I was and still am a member of the Fox community. Though I no longer write a lot of development code using Visual FoxPro, I still run my message board ( and participate in Visual FoxPro events from time to time.

I'm lucky to be a member of this community. I'm lucky to have found a product that allowed me the opportunity to travel the world, open a business, support a family, and build a home. I live in a house that Fox built.

I remember many years ago talking to my good friends Jim Duffy and John Petersen about how fortunate we were to have found Visual FoxPro and the VFP community. We all lived in houses that Visual FoxPro built.

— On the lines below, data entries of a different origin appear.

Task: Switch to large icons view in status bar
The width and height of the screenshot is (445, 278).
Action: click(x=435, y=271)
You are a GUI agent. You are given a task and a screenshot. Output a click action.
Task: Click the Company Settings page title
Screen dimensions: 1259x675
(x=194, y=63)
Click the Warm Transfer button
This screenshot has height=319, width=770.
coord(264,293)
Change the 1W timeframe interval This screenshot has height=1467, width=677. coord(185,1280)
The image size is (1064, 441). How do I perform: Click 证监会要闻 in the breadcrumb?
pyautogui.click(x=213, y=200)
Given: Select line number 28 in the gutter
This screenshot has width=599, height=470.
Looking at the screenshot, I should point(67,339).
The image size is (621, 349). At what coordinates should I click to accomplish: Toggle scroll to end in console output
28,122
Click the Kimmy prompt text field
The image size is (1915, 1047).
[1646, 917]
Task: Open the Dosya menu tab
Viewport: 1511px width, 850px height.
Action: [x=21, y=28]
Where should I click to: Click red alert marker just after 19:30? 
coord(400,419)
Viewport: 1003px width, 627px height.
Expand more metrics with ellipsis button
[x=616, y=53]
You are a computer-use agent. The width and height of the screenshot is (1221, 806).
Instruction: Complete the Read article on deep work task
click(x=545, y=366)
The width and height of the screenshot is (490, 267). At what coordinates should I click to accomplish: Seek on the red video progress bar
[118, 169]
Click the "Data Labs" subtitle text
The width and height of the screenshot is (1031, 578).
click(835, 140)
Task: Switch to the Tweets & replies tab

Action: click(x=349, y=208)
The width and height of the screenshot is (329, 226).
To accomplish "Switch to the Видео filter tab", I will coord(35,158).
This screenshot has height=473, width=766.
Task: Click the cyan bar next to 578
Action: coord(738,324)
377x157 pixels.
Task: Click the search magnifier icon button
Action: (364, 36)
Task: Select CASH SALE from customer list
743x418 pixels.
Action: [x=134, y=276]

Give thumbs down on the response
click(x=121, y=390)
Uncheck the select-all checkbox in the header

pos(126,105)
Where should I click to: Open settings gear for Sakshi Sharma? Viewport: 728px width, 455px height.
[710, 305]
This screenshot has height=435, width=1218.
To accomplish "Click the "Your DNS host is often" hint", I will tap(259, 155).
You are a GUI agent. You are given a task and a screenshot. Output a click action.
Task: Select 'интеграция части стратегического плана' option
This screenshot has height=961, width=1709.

As a matter of fact, CoDe Magazine started as Visual FoxPro publication and it debuted at the German Visual FoxPro DevCon many years ago. Along with the magazine itself, the founders and many of the writers for CoDe live in houses that Fox built. Jim Duffy, Rick Strahl (houses in Oregon and Hawaii, baby!), Markus Egger, and many others live in the Fox house.

Along with the folks I just mentioned, Microsoft (and other companies) have folks that also live in houses that Fox built. Some of them could probably appear on MTV Cribs! I can even name some very high-level software executives that are FoxPro alumni.

Eric Rudder is an Executive Vice President at Microsoft. Chris Caposella, former product manager, is a Vice President at Microsoft working with Microsoft Office. Tod Nelisen is CEO of Borland. YAG is an architect at Microsoft. Ken Levy is blazing the trail of the Microsoft Live initiative. And the list goes on and on.

The technologies for Language Integrated Query (LINQ) has some of its origins in Visual FoxPro. Visual FoxPro has possessed the ability to write inline queries for over ten years.

It was a sad day for a number of people when Microsoft made its announcement about the future of Visual FoxPro. At the very least, the product will continue in CodePlex ( and Microsoft has committed to supporting the product through 2015.